The FDA has allowed a large number of companies to sell COVID-19 blood tests for use in labs, hospitals and other health care settings. But as the LA city attorney's office notes in its suit against RootMD, the FDA has not authorized any at-home tests for COVID-19, and that includes collecting blood samples at home.
One reason why, according to experts, is that even in lab settings, blood tests can come with certain limitations. For one, it remains unclear whether people with antibodies to the virus are actually immune.
But visitors to the RootMD website got a different message.
If your test results came back positive, the RootMD site claimed, "you will be able to confidently put those around you at ease by helping them know with certainty that they can't contract the coronavirus from you."

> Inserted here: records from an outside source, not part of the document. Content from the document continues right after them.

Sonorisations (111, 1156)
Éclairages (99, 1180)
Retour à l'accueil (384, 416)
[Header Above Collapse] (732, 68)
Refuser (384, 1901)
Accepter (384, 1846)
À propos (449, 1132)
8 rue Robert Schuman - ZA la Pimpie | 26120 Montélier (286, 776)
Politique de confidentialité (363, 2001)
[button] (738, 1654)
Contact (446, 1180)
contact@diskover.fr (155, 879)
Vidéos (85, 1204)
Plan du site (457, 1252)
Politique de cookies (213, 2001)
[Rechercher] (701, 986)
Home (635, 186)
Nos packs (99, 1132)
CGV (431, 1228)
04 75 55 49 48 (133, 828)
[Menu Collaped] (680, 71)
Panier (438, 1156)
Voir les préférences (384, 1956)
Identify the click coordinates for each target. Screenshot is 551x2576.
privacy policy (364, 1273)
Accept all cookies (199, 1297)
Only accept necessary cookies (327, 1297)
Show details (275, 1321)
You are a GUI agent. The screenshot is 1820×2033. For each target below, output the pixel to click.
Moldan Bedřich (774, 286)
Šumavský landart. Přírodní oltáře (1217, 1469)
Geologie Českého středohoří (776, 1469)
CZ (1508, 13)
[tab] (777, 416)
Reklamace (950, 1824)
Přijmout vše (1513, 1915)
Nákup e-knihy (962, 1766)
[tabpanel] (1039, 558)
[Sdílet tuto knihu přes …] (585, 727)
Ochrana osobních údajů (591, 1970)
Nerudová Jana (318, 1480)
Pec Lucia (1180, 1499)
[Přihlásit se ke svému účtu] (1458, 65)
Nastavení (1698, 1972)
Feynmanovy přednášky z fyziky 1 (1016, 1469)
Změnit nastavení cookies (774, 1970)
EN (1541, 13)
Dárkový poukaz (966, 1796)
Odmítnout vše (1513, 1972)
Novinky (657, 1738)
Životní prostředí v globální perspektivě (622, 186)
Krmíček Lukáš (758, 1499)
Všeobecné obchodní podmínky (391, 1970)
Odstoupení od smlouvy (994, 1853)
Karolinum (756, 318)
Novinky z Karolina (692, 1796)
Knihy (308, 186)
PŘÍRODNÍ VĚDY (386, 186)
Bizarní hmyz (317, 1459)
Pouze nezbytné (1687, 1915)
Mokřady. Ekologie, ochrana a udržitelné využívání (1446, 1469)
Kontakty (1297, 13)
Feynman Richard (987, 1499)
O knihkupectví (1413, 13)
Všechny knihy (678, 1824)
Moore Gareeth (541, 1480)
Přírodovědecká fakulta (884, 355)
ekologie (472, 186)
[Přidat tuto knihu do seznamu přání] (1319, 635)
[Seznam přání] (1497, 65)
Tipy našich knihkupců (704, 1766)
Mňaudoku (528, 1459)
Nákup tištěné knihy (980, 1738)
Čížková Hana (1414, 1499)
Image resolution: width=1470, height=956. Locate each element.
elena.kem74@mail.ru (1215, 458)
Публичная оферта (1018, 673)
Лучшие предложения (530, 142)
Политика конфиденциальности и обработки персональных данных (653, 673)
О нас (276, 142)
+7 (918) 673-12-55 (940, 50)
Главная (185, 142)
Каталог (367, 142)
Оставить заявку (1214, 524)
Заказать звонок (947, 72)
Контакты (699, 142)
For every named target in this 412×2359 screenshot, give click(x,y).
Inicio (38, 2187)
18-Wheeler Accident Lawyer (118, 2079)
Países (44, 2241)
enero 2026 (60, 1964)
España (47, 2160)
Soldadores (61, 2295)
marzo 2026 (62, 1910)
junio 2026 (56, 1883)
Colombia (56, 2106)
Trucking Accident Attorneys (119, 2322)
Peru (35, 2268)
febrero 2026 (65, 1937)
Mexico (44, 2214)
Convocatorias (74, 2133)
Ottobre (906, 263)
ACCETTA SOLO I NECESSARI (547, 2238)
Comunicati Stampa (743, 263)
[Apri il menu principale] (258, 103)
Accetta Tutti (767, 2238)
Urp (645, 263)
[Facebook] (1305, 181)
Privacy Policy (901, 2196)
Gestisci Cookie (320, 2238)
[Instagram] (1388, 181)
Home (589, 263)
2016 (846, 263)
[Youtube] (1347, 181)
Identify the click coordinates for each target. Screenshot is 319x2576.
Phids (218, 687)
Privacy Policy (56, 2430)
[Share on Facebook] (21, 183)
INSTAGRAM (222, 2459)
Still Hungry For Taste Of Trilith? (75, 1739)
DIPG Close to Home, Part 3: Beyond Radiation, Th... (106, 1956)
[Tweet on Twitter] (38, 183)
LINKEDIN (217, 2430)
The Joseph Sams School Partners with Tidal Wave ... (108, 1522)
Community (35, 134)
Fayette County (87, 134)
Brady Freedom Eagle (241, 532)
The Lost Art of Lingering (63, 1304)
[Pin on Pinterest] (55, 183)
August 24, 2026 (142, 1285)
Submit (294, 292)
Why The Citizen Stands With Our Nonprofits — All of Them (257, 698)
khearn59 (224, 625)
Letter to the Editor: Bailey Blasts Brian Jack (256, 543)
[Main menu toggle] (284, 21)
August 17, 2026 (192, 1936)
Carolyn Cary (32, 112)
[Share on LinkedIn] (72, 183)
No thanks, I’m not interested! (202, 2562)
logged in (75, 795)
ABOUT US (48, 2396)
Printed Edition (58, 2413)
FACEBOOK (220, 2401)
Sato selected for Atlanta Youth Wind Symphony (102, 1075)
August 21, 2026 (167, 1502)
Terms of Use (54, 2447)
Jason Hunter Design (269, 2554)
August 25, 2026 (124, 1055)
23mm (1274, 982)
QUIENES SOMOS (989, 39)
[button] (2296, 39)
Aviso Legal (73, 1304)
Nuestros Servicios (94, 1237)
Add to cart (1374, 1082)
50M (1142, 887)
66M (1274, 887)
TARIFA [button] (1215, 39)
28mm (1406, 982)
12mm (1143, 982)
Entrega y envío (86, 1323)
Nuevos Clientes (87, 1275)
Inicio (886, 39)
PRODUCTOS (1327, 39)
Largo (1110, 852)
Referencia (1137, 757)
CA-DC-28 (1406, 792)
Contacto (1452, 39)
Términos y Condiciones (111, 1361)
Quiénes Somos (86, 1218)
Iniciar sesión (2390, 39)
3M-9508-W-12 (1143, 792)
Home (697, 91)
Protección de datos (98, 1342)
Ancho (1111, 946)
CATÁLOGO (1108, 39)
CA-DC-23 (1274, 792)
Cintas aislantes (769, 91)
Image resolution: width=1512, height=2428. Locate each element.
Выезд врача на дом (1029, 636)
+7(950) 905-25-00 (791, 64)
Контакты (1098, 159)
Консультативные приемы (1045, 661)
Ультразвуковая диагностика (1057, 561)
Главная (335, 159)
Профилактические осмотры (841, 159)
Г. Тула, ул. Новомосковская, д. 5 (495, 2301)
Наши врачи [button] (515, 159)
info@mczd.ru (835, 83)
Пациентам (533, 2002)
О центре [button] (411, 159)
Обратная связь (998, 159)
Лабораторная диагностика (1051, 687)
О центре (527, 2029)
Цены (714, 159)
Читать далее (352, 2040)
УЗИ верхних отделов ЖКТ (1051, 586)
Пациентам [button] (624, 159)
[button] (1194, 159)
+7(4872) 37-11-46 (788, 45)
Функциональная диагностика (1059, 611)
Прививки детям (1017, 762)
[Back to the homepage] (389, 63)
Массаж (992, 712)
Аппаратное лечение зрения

Experts say that is untrue.
"There is just no data on whether someone with antibodies against the virus is protected from reinfection," explained Matthew Frieman, a professor at the University of Maryland School of Medicine who researches coronaviruses, in an email.
In response to questions from NPR, Vojdani himself voiced concern about the testing claim made on the RootMD site, agreeing it was problematic. The company has since removed the claim from its site.
"I did not approve that message being put on the website," he said. "I feel really bad that that statement was on the website. I don't agree with it."
Concerns about accuracy
Another issue with at least some of the serology tests for the coronavirus now on the market is that they can be inaccurate, providing an unacceptably high percentage of false positive or negative results.
"There's not a lot of data on how those tests perform," according to Kelly Wroblewski of the Association of Public Health Laboratories.
Vojdani himself said he found problems with the accuracy of his kits. He said he was using test kits from three separate manufacturers. He said he tested samples from the same sources on all the kits, and found "tremendous variation" in the results.
"Obviously, that was a little bit eye-opening and concerning," he said.
On April 7, the Los Angeles city attorney's office says it contacted RootMD, and the company stopped selling test kits the next day.
Vojdani said the halt in test sales was due to his concerns about the tests' accuracy, and not the legal inquiry.
"We don't want to be distributing false information to people." he said. "And these tests are super important and super needed."
The FDA has agreed that serology testing is an important part of the country's response to the coronavirus. But this week, Dr. Stephen Hahn, the FDA commissioner, also issued a warning to companies manufacturing and marketing these tests, saying the agency would "go after" those that make misleading claims.
"It's not OK for someone to say that a test has been authorized or approved by FDA when it hasn't," said Hahn.